**Task instructions**
Please return the full listing exactly as written, with the images removed.

**Data shown**

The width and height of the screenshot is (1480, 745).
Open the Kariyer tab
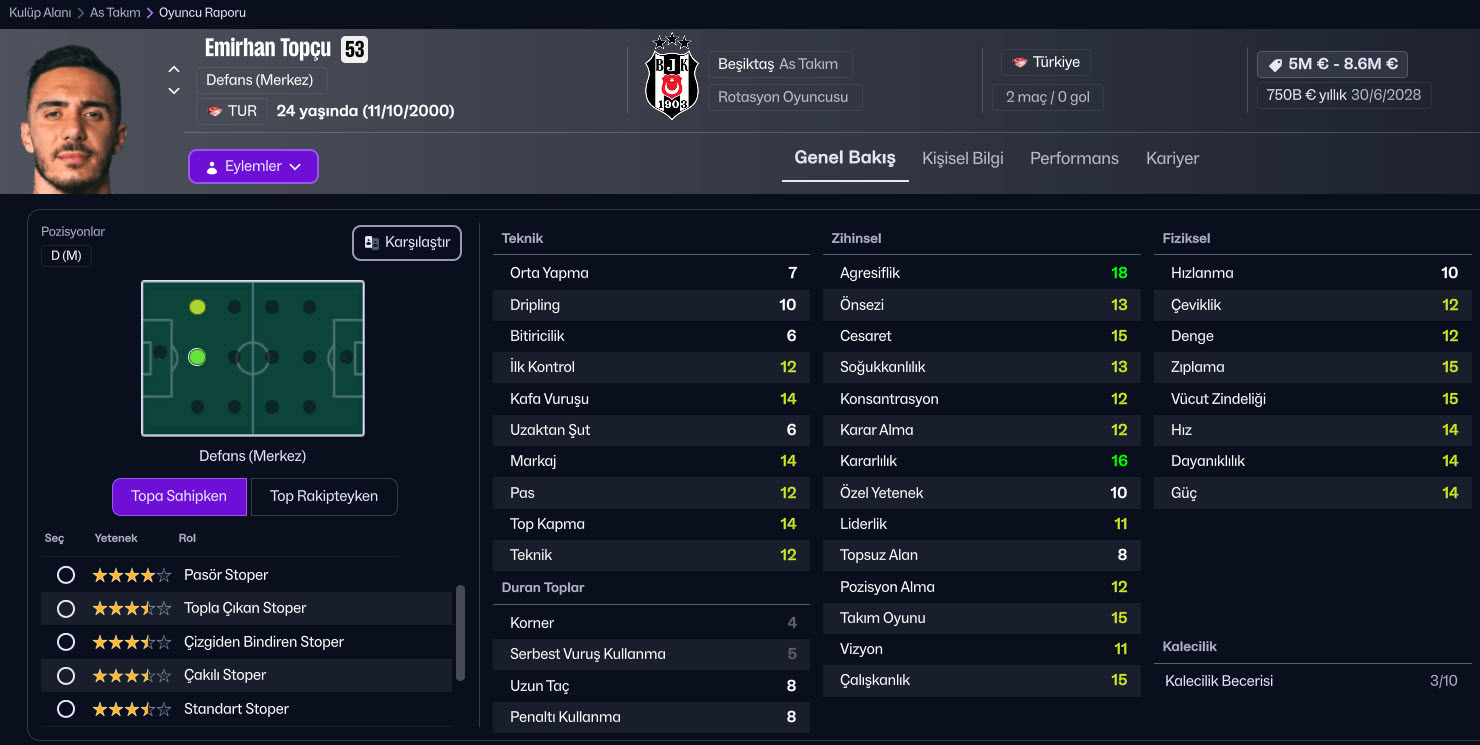pos(1172,158)
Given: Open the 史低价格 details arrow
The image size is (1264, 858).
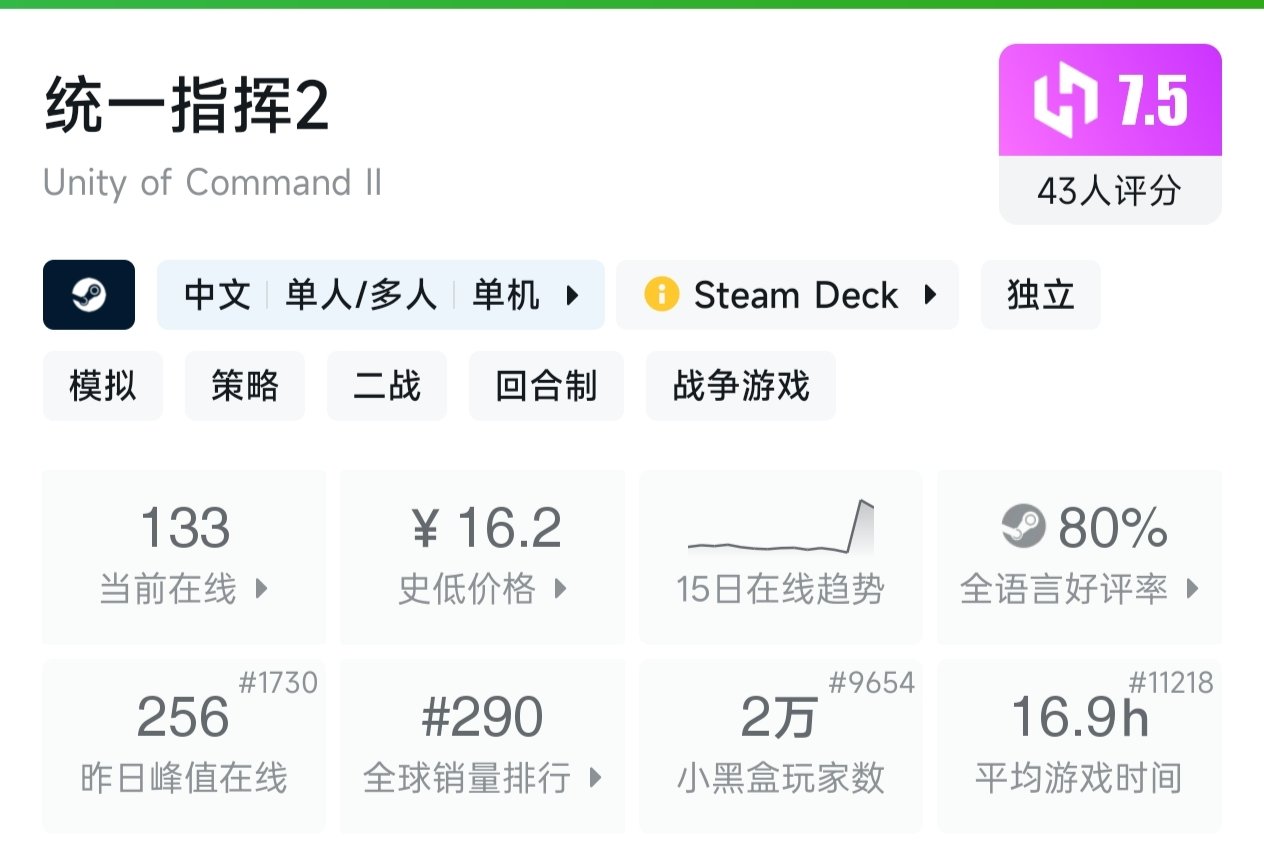Looking at the screenshot, I should (x=560, y=589).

**Answer to the problem**
The width and height of the screenshot is (1480, 745).
Open the Kariyer tab
pos(1172,158)
Given: Open the 史低价格 details arrow
The image size is (1264, 858).
Looking at the screenshot, I should (x=560, y=589).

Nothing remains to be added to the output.